Stateline Story

States Fear Cyber-Space Invaders

  • July 22, 2005
  • By Mark K. Matthews

Three months ago, Larry Kettlewell noticed a mysterious $70 charge while scanning his bank account. A cyber-security expert for the state of Kansas, he decided to investigate -- and discovered he'd been robbed.

Someone had stolen $70, and much of Kettlewell's personal information, to set up a Web site in his name. "Even me, being in the industry, shows that it can happen to the best of us," said Kettlewell, whose job is to safeguard state government computers.

Security breaches are a scary possibility for state governments, which stand to lose far more than a $70 pinch. An identity thief can sneak in and pilfer millions of Social Security numbers. A well-timed virus can be equally devastating, knocking out government computers during a hurricane, or stalling networks during a heated statehouse debate.

While breaches of state computer systems have lacked the magnitude of failures in the private sector -- such as the recent disclosure that 40 million accounts were put at risk by a credit-card processing company -- there have been problems.

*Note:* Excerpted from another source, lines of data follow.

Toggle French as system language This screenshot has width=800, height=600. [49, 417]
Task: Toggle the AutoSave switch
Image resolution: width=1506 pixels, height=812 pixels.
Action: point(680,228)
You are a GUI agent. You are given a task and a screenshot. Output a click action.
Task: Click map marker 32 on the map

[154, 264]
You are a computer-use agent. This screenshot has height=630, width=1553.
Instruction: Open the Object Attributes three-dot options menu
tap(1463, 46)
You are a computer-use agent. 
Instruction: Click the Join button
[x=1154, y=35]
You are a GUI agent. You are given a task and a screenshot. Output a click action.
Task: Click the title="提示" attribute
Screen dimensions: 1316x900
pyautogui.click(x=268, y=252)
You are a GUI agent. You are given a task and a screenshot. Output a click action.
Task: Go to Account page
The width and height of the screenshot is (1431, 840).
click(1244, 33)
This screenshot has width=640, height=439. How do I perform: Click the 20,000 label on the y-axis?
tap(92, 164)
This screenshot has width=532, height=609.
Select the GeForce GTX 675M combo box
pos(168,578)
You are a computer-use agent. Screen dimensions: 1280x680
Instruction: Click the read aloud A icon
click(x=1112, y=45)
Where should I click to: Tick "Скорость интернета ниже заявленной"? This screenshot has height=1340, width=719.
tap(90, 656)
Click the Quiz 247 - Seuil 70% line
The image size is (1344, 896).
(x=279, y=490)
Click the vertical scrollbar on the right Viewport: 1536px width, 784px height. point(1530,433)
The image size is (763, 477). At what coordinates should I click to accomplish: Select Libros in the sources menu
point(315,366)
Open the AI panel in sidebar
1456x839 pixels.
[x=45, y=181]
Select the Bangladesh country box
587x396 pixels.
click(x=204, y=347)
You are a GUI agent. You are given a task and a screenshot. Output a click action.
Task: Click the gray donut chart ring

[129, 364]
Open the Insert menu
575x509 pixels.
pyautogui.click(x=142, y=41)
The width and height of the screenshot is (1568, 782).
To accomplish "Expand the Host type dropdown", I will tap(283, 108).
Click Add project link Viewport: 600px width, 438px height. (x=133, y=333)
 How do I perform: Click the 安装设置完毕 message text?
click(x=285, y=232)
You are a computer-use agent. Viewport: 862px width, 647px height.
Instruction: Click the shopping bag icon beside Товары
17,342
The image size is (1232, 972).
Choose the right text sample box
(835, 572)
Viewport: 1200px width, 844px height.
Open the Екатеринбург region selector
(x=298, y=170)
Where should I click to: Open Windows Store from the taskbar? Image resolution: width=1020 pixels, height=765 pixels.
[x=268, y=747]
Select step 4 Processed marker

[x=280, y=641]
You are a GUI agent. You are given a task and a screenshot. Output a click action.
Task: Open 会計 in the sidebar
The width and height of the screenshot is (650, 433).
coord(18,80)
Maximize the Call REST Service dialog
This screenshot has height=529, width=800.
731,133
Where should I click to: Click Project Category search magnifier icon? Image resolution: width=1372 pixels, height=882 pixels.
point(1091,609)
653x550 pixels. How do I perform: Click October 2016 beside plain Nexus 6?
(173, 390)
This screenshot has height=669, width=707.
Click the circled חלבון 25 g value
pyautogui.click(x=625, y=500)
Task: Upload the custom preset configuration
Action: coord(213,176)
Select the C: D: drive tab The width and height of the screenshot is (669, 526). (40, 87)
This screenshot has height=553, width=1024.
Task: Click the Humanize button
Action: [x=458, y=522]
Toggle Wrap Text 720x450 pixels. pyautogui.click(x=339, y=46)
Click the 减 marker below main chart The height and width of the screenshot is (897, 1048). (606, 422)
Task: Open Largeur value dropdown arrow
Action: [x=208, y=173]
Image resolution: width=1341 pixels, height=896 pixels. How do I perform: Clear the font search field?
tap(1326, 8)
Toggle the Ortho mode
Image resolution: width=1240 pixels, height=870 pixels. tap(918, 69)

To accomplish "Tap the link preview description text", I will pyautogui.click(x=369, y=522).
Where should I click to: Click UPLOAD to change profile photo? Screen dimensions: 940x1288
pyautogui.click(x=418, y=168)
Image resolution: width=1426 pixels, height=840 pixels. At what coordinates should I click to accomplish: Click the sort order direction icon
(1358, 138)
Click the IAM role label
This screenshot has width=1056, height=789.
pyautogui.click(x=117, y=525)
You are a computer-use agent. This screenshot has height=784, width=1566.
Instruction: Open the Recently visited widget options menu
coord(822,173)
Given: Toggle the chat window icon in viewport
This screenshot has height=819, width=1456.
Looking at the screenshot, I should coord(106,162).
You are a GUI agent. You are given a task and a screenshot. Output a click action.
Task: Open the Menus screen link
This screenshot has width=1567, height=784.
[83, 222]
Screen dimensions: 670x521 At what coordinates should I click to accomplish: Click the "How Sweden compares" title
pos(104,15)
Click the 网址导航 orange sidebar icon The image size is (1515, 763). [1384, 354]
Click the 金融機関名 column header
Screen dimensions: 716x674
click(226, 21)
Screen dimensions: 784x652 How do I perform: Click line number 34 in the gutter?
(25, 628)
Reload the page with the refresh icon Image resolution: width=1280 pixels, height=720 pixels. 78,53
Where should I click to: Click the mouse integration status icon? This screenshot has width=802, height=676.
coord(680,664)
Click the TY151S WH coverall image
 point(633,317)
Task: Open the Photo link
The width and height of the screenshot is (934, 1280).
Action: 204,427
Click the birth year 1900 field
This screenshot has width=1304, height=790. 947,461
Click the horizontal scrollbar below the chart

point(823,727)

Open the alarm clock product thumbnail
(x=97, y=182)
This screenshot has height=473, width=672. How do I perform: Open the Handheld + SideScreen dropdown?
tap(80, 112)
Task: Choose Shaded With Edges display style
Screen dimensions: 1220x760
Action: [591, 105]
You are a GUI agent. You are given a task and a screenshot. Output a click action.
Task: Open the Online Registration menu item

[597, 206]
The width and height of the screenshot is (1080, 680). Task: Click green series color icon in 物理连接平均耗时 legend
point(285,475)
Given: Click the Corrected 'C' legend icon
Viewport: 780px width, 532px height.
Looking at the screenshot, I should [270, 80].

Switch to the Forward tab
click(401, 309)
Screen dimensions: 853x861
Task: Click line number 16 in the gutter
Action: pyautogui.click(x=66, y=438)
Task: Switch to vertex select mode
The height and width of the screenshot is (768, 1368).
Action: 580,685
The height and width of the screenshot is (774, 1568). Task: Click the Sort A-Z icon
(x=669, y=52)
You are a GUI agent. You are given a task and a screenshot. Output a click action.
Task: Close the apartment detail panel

In February, a state employee in North Carolina downloaded more than 3.8 million addresses before being caught. In June, a virus knocked out hundreds of government computers in West Virginia, and forced officials to disconnect a state Website. And there have been several security breaches at public colleges in the last few months.

"In the worst-case scenario, without proper protection and due diligence, an attack could potentially cripple or shut down an entire state government," said Thomas Jarrett, Delaware's chief information officer and president of the National Association of State Chief Information Officers . He spoke July 19 at a hearing by a Senate subcommittee investigating cyber-security.

Part of the problem, Jarrett said, is the constant barrage of electronic nasties state governments must counter. So far in 2005, Montana has beaten back nearly 45 million attempted virus infections, up from a mere 93 in 1997. And in Kansas, Kettlewell said the state was once attacked about 600,000 times in an hour -- a rate of 10,000 every minute.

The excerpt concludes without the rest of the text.